(Stored data)
==================================================
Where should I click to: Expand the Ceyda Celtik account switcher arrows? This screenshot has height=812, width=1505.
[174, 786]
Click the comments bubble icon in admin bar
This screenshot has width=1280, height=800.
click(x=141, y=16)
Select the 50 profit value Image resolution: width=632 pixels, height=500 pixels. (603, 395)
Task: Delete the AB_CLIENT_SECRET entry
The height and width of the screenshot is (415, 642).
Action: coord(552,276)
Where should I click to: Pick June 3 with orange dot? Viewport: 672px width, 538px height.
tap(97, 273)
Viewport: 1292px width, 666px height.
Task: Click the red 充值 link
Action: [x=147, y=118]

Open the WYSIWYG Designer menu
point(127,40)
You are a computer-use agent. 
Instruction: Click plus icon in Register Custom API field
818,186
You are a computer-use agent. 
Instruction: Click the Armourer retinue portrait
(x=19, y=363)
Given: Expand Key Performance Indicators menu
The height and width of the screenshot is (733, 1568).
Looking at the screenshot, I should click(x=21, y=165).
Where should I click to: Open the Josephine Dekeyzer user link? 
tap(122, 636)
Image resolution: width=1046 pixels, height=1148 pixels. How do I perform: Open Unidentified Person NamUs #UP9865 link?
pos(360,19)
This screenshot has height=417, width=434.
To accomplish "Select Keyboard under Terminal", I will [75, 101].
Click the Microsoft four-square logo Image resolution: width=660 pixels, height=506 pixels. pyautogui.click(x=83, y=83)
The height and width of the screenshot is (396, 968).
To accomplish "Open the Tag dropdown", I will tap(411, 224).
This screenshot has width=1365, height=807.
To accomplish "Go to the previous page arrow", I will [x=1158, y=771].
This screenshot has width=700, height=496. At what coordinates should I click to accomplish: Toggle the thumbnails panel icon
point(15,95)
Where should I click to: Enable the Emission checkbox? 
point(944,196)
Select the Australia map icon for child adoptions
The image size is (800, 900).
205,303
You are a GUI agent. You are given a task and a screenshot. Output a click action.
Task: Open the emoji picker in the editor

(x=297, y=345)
==================================================
* [Work request]:
Locate the line with "Instruction: Click plus" in the entries above; extract it and every line after it, verbatim.

* [Task output]:
Instruction: Click plus icon in Register Custom API field
818,186
You are a computer-use agent. 
Instruction: Click the Armourer retinue portrait
(x=19, y=363)
Given: Expand Key Performance Indicators menu
The height and width of the screenshot is (733, 1568).
Looking at the screenshot, I should click(x=21, y=165).
Where should I click to: Open the Josephine Dekeyzer user link? 
tap(122, 636)
Image resolution: width=1046 pixels, height=1148 pixels. How do I perform: Open Unidentified Person NamUs #UP9865 link?
pos(360,19)
This screenshot has height=417, width=434.
To accomplish "Select Keyboard under Terminal", I will [75, 101].
Click the Microsoft four-square logo Image resolution: width=660 pixels, height=506 pixels. pyautogui.click(x=83, y=83)
The height and width of the screenshot is (396, 968).
To accomplish "Open the Tag dropdown", I will tap(411, 224).
This screenshot has width=1365, height=807.
To accomplish "Go to the previous page arrow", I will [x=1158, y=771].
This screenshot has width=700, height=496. At what coordinates should I click to accomplish: Toggle the thumbnails panel icon
point(15,95)
Where should I click to: Enable the Emission checkbox? 
point(944,196)
Select the Australia map icon for child adoptions
The image size is (800, 900).
205,303
You are a GUI agent. You are given a task and a screenshot. Output a click action.
Task: Open the emoji picker in the editor

(x=297, y=345)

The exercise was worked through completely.